Kommentar von Marta Ahmedov

In Hamburg wurden 30.000 Bäume gefällt und nicht nachgepflanzt. Recherchiert hat das ein Abgeordneter. Die Umweltbehörde selbst hat keinen Durchblick.

In irgendeiner Statistik stehen auch sie: gefällte Bäume 2020 in Hamburg-Lemsahl-Mellingsted Foto: dpa | Hans-Jürgen Ehlers

E ine Zahl machte in Hamburg in der letzten Woche Schlagzeilen: 30.000 Bäume wurden von 2015 bis 2022 gefällt und nicht nachgepflanzt. Das ist nicht nur deshalb interessant, weil die allermeisten Menschen Bäume mögen und es doof finden, wenn sie futsch gehen. Interessant ist vor allem, wie diese Zahl überhaupt ans Licht kam.

Der Baumbestand wird in Hamburg nämlich keineswegs einheitlich oder gar zentral erfasst. Straßenbäume, Privatbäume und Bäume in öffentlichen Grünanlagen sind drei verschiedene Kategorien, in denen gezählt wird – und zwar je nach Kategorie bei der Umweltbehörde oder den sieben Bezirksämtern.

Der Bürgerschaftsabgeordnete Sandro Kappe (CDU) hat sich hinter das Thema geklemmt und Dutzende Kleine Anfragen zum Baumbestand gestellt. Über 200 Zeilen umfasst die Excel-Tabelle, in der er die Ergebnisse fein säuberlich zusammengetragen hat. Das Ergebnis: Zwischen 2015 und 2022 ist ein Loch von 29.016 Bäumen entstanden. Dabei fehlen noch Zahlen über Bäume auf Privatgrundstücken in Wandsbek und Harburg, weil die Bezirksämter diese nicht erheben. Mit dieser Dunkelziffer muss das Defizit laut Kappe bei mindestens 30.000 Bäumen liegen.

Wie es dazu kommen konnte? Die Umweltbehörde betont in ihrer Antwort auf eine taz-Anfrage, dass der grüne Senator 2015 ein „schweres Erbe“ angetreten habe und das jährliche Defizit gegenüber den Jahren vor 2015 schon deutlich gesenkt wurde.
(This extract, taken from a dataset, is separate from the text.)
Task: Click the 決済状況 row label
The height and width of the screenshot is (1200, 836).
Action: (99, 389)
Hamburgs 30.000-Bäume-Loch kommt nur überraschend, weil die Behörde ihre Zahlen nicht im Griff hat

Kurios ist, dass der Straßenbaumbestand in den vergangenen Jahren laut Behörde sogar „aus diversen Gründen angestiegen“ sein soll – obwohl in den vergangenen zehn Jahren kontinuierlich mehr Straßenbäume gefällt als gepflanzt wurden. Kappe kennt zumindest einen Grund dafür, wie die Behörde zu einer positiven Bilanz kommt: In den letzten Jahren widmete sie Bäume aus öffentlichen Grünflächen kurzerhand zu Straßenbäumen um. „Umwidmungen machen schätzungsweise den kleinsten Teil der Menge an neu hinzugekommen Straßenbäumen aus“, kontert die Umweltbehörde. Trotzdem bleibt unklar, woher die neuen Straßenbäume kommen.
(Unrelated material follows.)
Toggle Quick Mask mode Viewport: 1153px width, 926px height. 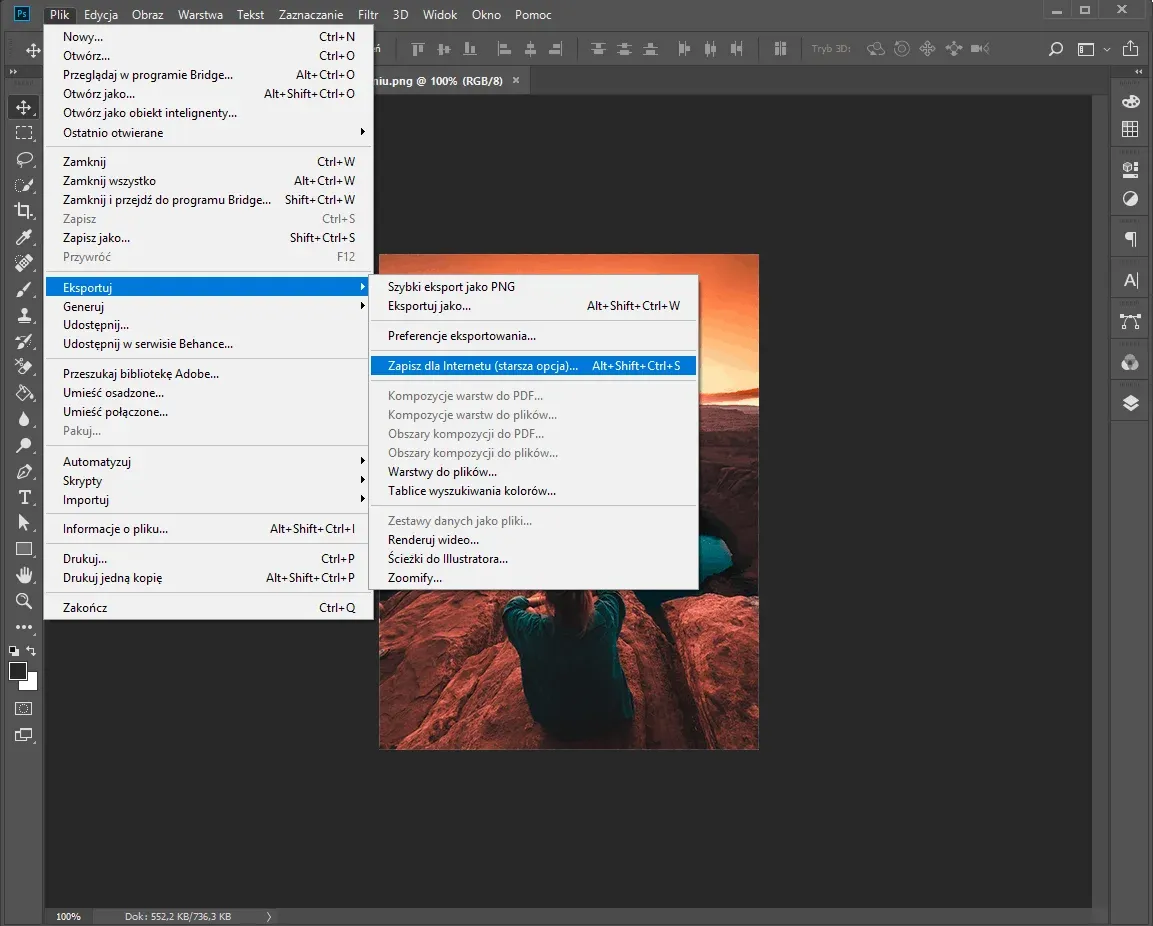pyautogui.click(x=22, y=709)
Die Straßenbäume sind jedoch keineswegs das größte Problem in Sachen Baumschwund: Die mit Abstand meisten Bäume werden nicht von der Stadt, sondern auf privaten Grundstücken gefällt. Selbst ohne die beiden größten Hamburger Bezirke Harburg und Wandsbek gehen 19.237 der verlorenen Bäume darauf zurück, dass Stadt­bür­ge­r*in­nen sich mit einer Ausgleichszahlung von der Pflicht freikauften, von ihnen gefällte Bäume nachzupflanzen.

CDU-Politiker Kappe findet, dass die Stadt die Ausgleichszahlungen nutzen sollte, um Bäume auf öffentlichen Flächen nachzupflanzen. Das ist nicht so leicht, sagt die Umweltbehörde. Denn „neben den verfügbaren Mitteln sind es personelle Kapazitäten, die Verfügbarkeit von Pflanzfirmen und den passenden Gehölzen in den Baumschulen sowie geeignete freie Baumstandorte“, von denen die Nachpflanzungen abhingen.
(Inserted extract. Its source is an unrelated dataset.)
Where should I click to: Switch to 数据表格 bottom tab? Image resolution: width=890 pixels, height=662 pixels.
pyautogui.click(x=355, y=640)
Aber selbst das verfügbare Geld reicht hinten und vorne nicht: Der Senat sieht für die Nachpflanzung von Straßenbäumen jedes Jahr 500.000 Euro vor. Ein neuer Straßenbaum kostet im Mittel etwa 2.750 Euro. Der Etat reicht jährlich also gerade einmal für 181 Straßenbäume – obwohl pro Jahr durchschnittlich mehr als zehnmal so viele gefällt werden. Selbst mit den Ausgleichszahlungen von Privatpersonen schafft die Stadt es aber nicht, die gefällten Straßenbäume nachzupflanzen – von den verlorenen Privatbäumen ganz zu schweigen.

Es wirft kein gutes Licht auf die Umweltbehörde, dass die Zahlen über die Bäume in Hamburg so schwer zugänglich und undurchsichtig sind. Ihr „Bäumchen wechsel dich“-Spiel dürfte dabei eher dazu beitragen, dass man den Baum vor lauter Statistik nicht mehr sieht, als den Baumbestand in Hamburg zu schützen.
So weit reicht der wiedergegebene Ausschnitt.